• 15 Apr 2024
• Admin
• News Article

Enlivex Announces Positive Results from Phase II Trial of Allocetra

Enlivex announces positive results from phase II trial of Allocetra in patients with sepsis

Overview

Enlivex Therapeutics Ltd., a clinical-stage macrophage reprogramming immunotherapy company, announced positive indication of effect and safety results from its phase II study of Allocetra in patients with sepsis, in which 120 patients enrolled.

Words from an Expert: Clincal Investigator

• Bruno François, M.D., intensive care physician, is the head of the Limoges Clinical Investigation Center (Limoges, France). Dr. François took a primary role in the design of the study, medical support and oversight of patient eligibility. 
• Dr. François was the national coordinator for numerous emergency trials, especially in sepsis, and has participated in several advisory boards for sepsis multinational trials, independent clinical evaluation committees and adjudication committees. 
• Dr. François stated, ""I am very excited about Allocetra's novel approach, using a first-in-class innovative cell therapy to explore the treatment of patients with acute, life-threatening sepsis and septic shock. The study, a randomized controlled trial conducted in six countries and multiple clinical centers, demonstrated a favourable safety profile for Allocetra. Within the context of the study, we also learned the ease of use and feasibility to infuse Allocetra cells to patients even in the complex setting of the intensive care unit. The study was well designed and executed, although randomization resulted in the Allocetra-treated cohorts having higher frequencies of septic shock and invasive ventilation prior to treatment, as compared with the control group.”
• “Because these patient attributes are typically associated with a significantly higher degree of difficulty of treatment and higher mortality rates, the relative effect of Allocetra in some patient sub populations was challenging to deduce. I am pleased with the unusually low mortality rates across the board in the study, and that Allocetra demonstrated a potential indication of effect in high-risk sepsis patients originating from urinary tract infections.”
• “A substantial number of sepsis cases originate from urinary tract infections, and we have been actively searching for additional treatment alternatives for those patients, especially those who are at high risk. Having reviewed the topline study results, I look forward to reviewing the forthcoming additional safety and biomarker data of patients in the study, and I recommend the further exploration of the use of Allocetra in the High Risk UTI population."

Words from CEO: Enlivex

• Oren Hershkovitz, Ph.D., CEO of Enlivex said, We are pleased with the demonstration of substantial SOFA score reductions and low mortality rate of the Allocetra-treated patients across all origins of sepsis in the study, the indication of effect compared with placebo for the high-risk patients whose sepsis originated from urinary tract infections, and the favourable safety profile of Allocetra. 
• The company intends to consider, upon reviewing the totality of the data, a potential follow-on, randomized, controlled study of a solely High Risk UTI sepsis population.
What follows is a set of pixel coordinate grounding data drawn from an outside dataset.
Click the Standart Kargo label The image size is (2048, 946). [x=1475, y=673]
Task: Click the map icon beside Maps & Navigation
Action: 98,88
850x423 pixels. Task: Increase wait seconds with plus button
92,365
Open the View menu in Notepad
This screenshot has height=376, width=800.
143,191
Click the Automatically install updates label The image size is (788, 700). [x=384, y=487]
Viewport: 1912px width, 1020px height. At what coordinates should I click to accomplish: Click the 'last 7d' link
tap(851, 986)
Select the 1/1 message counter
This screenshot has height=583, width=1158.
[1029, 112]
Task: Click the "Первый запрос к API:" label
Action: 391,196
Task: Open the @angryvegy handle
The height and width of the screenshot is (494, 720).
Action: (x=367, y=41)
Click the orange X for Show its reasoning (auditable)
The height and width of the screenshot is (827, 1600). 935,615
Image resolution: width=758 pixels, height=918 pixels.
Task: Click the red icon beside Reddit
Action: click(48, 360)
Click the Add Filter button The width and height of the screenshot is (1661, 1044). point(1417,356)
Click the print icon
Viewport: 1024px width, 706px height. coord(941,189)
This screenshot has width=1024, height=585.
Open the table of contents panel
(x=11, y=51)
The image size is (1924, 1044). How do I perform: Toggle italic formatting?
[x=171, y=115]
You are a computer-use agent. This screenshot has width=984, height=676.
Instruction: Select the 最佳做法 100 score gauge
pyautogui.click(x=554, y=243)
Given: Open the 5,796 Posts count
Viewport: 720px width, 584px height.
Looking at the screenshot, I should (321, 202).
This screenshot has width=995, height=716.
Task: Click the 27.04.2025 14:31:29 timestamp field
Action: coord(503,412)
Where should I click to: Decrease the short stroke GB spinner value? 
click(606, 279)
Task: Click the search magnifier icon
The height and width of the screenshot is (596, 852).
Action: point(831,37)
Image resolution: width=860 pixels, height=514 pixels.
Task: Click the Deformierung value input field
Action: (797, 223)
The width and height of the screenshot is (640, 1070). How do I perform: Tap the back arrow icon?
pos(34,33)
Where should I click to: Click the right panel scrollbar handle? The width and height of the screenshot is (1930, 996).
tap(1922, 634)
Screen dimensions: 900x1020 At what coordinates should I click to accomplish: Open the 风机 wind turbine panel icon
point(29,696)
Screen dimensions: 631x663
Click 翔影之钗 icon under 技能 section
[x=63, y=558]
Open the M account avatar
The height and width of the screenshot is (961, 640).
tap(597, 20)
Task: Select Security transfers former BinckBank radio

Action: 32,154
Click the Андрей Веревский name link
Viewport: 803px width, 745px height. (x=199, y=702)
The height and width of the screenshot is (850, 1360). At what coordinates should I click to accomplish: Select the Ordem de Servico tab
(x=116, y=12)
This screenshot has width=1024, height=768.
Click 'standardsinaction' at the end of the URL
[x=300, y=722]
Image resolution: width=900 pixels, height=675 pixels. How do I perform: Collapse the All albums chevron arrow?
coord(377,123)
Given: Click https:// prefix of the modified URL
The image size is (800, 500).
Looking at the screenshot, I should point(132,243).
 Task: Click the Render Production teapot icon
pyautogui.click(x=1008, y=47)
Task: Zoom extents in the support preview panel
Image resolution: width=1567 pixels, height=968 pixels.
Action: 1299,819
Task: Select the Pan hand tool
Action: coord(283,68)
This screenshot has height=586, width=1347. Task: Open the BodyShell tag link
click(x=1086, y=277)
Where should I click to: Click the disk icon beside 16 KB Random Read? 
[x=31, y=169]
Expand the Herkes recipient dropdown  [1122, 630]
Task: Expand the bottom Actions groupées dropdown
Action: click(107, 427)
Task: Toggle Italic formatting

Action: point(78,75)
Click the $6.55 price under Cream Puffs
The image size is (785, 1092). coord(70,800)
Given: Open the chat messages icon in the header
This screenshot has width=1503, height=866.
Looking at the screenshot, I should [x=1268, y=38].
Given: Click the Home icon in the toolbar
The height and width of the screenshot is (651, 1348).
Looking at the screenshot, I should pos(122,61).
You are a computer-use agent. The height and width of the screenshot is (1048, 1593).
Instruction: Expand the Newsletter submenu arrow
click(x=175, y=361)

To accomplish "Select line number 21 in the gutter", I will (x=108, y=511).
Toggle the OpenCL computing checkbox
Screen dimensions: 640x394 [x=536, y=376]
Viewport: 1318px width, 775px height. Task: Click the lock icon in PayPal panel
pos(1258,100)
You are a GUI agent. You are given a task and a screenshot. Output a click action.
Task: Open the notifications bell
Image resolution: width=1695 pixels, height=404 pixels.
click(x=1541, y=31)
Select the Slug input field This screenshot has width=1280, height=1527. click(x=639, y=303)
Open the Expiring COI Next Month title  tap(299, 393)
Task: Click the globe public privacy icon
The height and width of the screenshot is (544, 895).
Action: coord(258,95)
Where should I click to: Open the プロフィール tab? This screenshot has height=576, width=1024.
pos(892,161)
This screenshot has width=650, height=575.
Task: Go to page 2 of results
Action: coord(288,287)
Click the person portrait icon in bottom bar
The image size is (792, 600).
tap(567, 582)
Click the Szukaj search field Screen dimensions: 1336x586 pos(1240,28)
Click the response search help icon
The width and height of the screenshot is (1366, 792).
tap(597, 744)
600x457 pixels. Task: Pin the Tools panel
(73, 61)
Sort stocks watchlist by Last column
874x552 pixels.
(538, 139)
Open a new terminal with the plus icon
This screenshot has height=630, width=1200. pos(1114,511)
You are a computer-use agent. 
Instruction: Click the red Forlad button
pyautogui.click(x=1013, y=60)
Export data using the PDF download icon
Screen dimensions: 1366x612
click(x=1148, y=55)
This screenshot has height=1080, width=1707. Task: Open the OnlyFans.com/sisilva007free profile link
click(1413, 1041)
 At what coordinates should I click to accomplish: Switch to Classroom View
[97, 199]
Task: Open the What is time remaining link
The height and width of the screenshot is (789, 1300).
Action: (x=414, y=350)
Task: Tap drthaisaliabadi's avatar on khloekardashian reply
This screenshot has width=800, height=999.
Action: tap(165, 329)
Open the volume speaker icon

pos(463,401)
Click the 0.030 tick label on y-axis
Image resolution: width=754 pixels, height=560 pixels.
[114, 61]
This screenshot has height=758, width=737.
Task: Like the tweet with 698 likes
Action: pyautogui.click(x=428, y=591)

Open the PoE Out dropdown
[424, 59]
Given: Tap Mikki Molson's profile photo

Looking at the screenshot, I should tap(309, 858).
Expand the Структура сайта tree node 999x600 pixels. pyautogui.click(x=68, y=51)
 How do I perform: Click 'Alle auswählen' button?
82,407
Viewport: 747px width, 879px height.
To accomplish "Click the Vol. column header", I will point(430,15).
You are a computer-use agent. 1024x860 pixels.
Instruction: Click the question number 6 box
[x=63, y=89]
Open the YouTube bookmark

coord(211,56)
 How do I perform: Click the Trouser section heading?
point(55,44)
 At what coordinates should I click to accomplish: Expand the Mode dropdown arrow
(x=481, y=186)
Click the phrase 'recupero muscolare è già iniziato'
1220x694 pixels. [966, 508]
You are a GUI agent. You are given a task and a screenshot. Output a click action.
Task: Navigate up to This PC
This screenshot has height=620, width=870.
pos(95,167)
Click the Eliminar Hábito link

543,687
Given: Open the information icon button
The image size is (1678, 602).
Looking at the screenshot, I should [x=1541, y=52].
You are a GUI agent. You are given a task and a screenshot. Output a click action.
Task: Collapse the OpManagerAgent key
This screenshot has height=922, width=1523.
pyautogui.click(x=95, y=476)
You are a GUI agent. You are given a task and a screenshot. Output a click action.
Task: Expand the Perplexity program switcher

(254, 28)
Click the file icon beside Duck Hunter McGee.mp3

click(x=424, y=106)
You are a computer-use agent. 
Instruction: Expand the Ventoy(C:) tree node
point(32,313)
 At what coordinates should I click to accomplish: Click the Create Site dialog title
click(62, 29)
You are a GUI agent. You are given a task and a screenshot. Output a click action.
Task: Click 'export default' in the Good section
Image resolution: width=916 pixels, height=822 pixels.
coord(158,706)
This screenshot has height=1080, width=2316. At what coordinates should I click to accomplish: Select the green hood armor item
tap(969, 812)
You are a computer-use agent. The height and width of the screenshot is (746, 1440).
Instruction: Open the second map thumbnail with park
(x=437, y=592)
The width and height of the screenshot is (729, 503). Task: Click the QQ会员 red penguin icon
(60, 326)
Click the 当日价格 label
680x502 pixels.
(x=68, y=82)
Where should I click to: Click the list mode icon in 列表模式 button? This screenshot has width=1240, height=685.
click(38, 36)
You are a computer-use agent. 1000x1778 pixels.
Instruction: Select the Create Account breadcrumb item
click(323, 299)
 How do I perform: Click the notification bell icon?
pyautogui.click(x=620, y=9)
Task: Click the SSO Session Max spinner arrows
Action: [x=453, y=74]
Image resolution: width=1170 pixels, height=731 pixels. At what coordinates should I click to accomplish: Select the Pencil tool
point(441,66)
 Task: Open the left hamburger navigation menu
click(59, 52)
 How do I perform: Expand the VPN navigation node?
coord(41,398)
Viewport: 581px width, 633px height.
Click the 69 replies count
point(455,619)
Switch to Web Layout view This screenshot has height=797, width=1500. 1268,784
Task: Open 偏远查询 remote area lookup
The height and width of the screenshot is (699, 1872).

Up to 31% of sepsis cases start as UTIs4, and this represents a substantial potential market opportunity for Allocetra. The randomization resulted in the Allocetra-treated cohorts having 20% higher frequency of septic shock and 35% higher frequency of invasive ventilation prior to treatment, compared with the placebo group. 
• Both of these patient attributes are associated with significantly higher degree of difficulty of treatment and higher mortality rates, and potentially resulted in patients with more severe sepsis in the Allocetra-treated cohorts. These biases made it challenging to deduce the relative effect in other patient subgroups.

Urinary Tract Infection

• Urinary tract infection (UTI) is the second most common infectious disease affecting more than 150 million people globally annually. 
• Up to 31% of sepsis cases start as UTIs, representing up to 9.8 million cases in the United States and Europe, leading to as many as 1.6 million deaths.

Phase II Trial

• The phase II trial was a placebo-controlled, randomized, dose-finding, multi-country, multi-centre study, evaluating frozen-formulation Allocetra in addition to standard of care in patients with sepsis associated with pneumonia, biliary, urinary tract, or peritoneal infections. 
• The results contained in this press release represent topline data and are subject to revision based on the ongoing collection of study information and detailed analysis. 
• The company expects to release further details about the study in a forthcoming presentation.

Allocetra

• Allocetra is being developed as a universal, off-the-shelf cell therapy designed to reprogram macrophages into their homeostatic state. 
• Diseases such as solid cancers, sepsis, and many others reprogram macrophages out of their homeostatic state. 
• These non-homeostatic macrophages contribute significantly to the severity of the respective diseases. 
• By restoring macrophage homeostasis, Allocetra has the potential to provide a novel immunotherapeutic mechanism of action for life-threatening clinical indications that are defined as ""unmet medical needs"", as a stand-alone therapy or in combination with leading therapeutic agents.

About Enlivex

Enlivex is a clinical stage macrophage reprogramming immunotherapy company developing Allocetra, a universal, off-the-shelf cell therapy designed to reprogram macrophages into their homeostatic state.